Wednesday, January 2, 2008

Fahrenheit 451

The opening scene in the movie Fahrenheit 451, directed by François Truffaut, based on the book of the same name shows shots of various television antennas while a narrating voice-over drones dully as the soundtrack.

To think of a day when antennas are no longer the defining social aesthetic displaying economical prestige, as it morphs through the decades, portraying the upper crust in its inception, and dwindling down by numbers to a staggeringly low percentage of economically challenged proletarians or anti-mass-television snobbery (or those seeking nostalgia for some inexplicable reason other than for nostalgia's sake - like having a rotary phone ring on a cellular phone).

Now there will be little to differentiate us. Worse than Orwell's 1984 as no part of society will not under watch.

FCC's New DTV Rules Allow for Some TV Disruption

The Federal Communications Commission released its final rules for the Feb. 17, 2009, switch to digital-TV transmission Monday, saying that it balanced the flexibility necessary for a complex and challenging undertaking, while requiring broadcasters "to maintain the best possible television service to the public and meet viewers’ over-the-air reception expectations after the transition date."

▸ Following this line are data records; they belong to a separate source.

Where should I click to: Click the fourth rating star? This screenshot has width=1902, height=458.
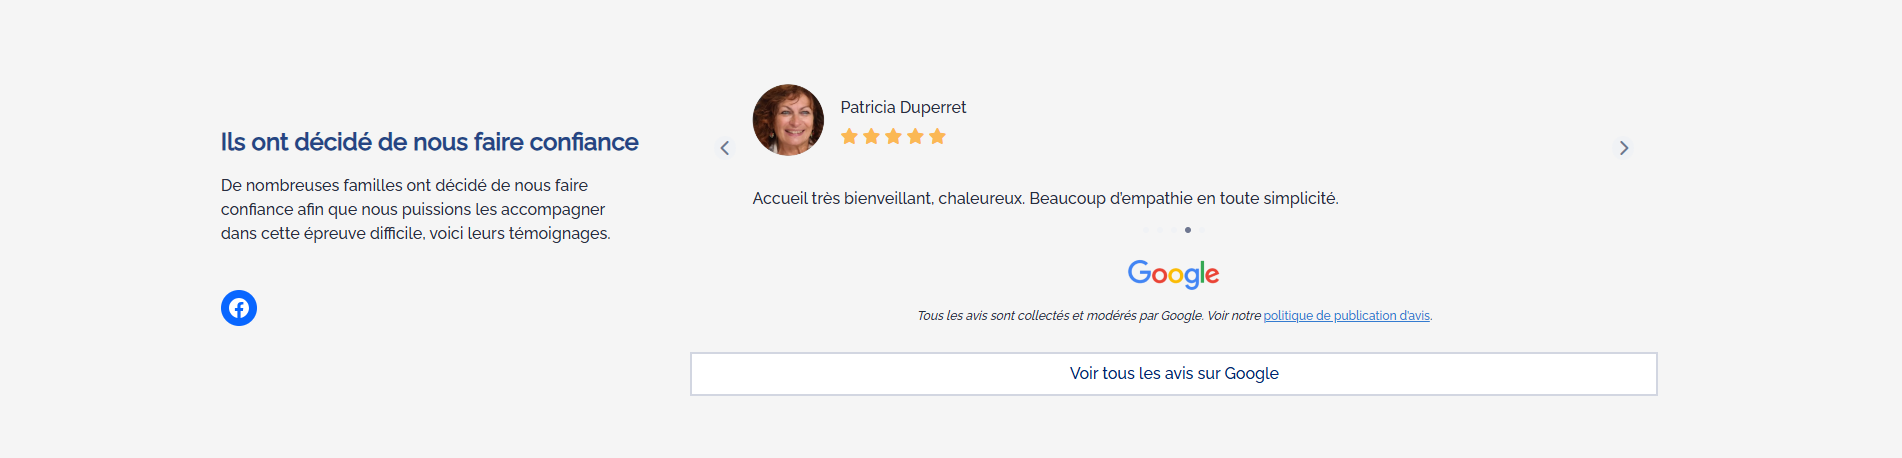915,136
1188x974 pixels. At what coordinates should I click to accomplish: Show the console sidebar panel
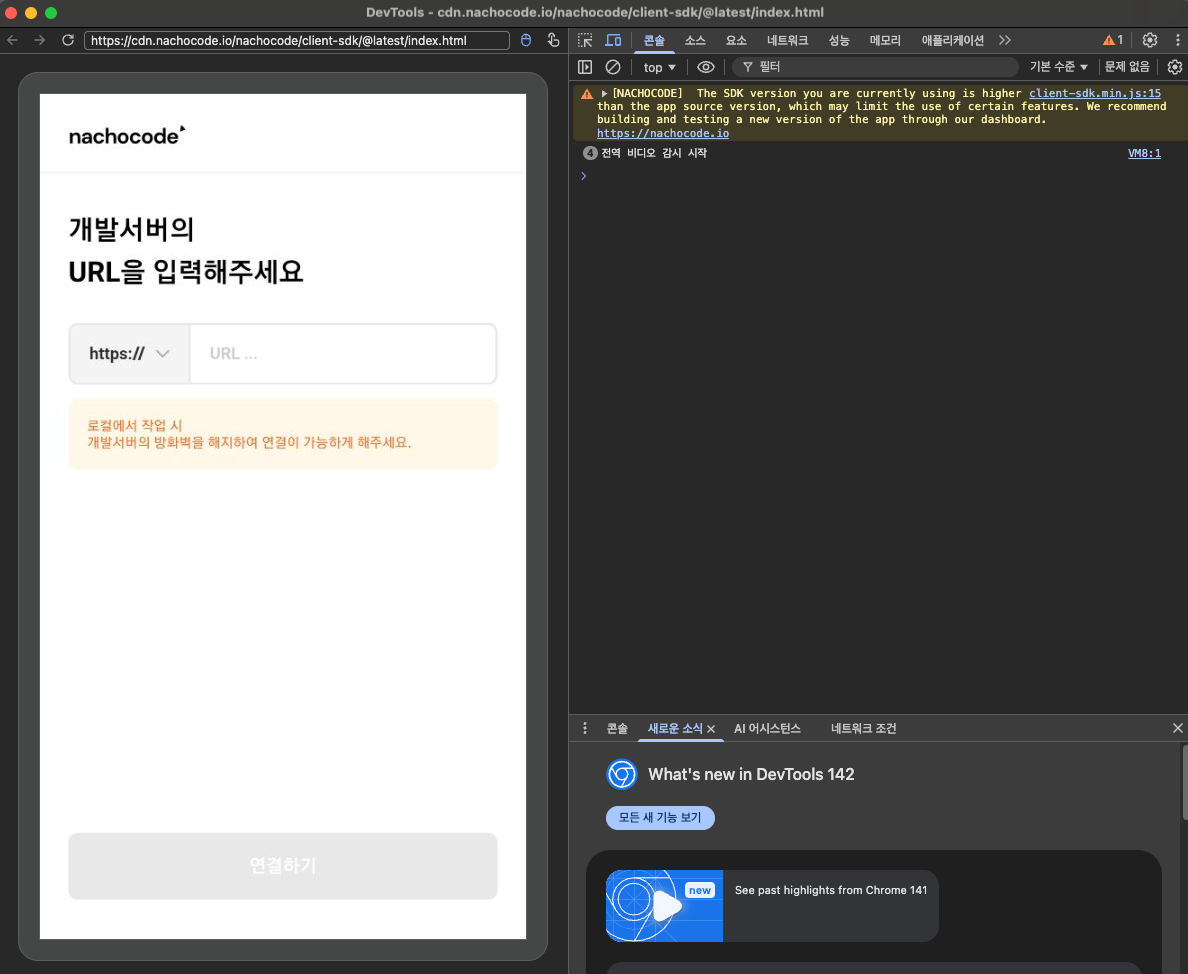point(586,67)
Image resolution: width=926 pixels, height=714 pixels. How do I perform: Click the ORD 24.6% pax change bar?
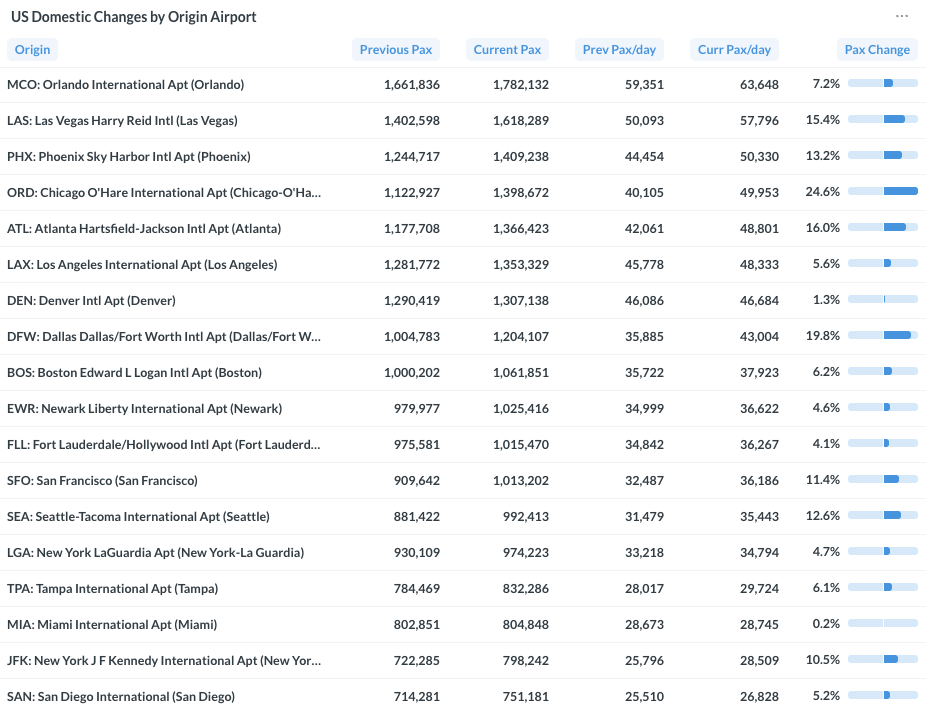point(883,192)
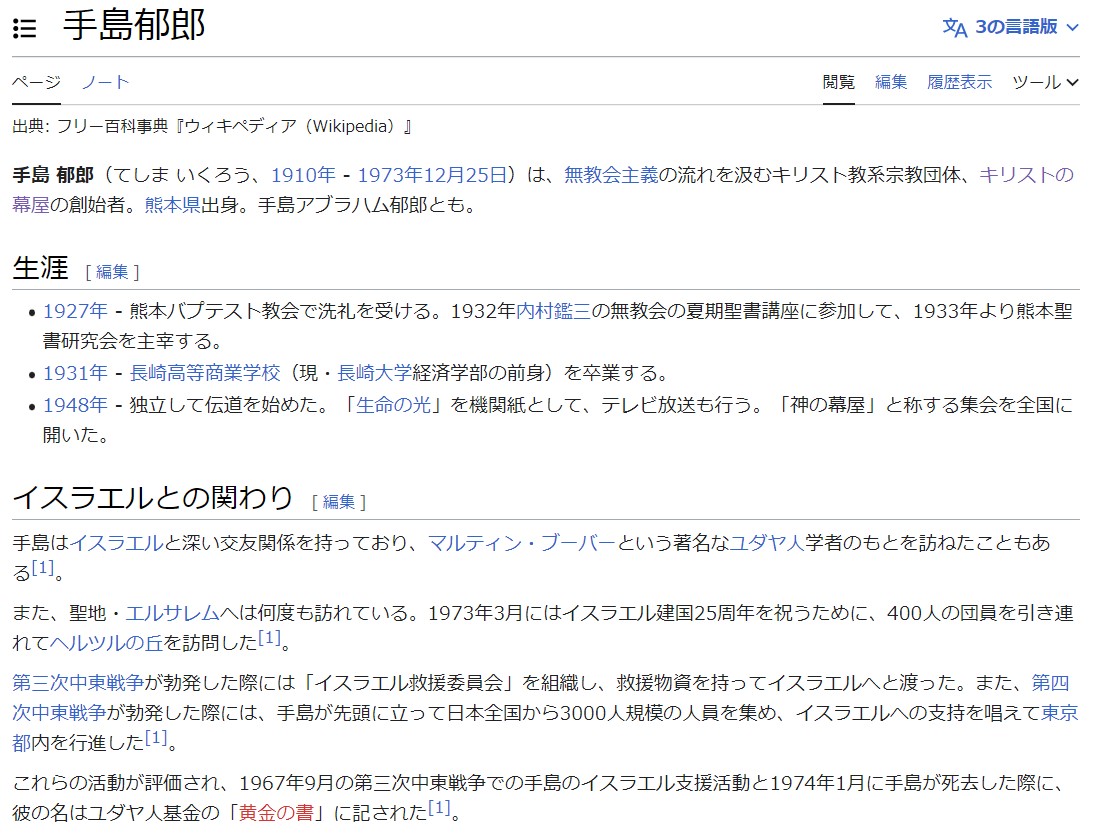
Task: Edit the 生涯 section
Action: coord(112,271)
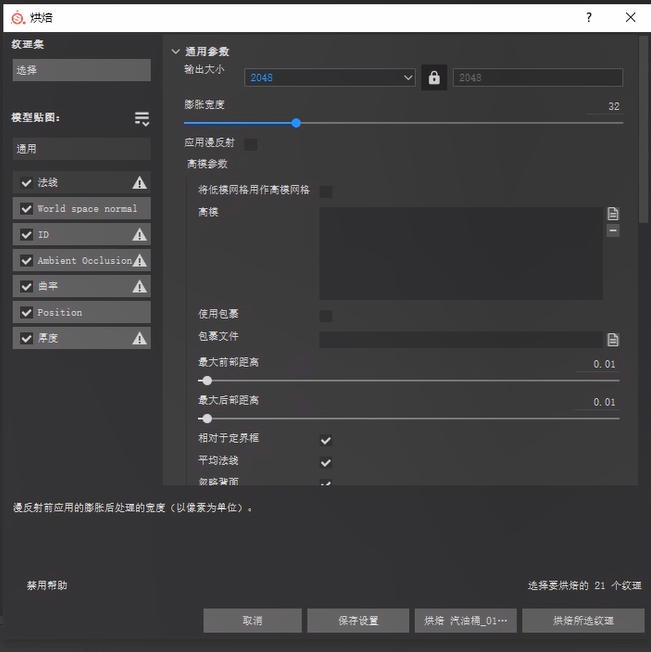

Democratic FCC commissioner Michael Copps -- who has been critical of the way the FCC and the National Telecommunications & Information Administration are handling the transition -- said the rules were one year overdue and that essentially pulling the plug for all stations at once was a "throw of the dice ... It is unfathomable to me that we are planning to turn off every analog signal in the country on a single day without running at least one test market first," saying that is now under discussion.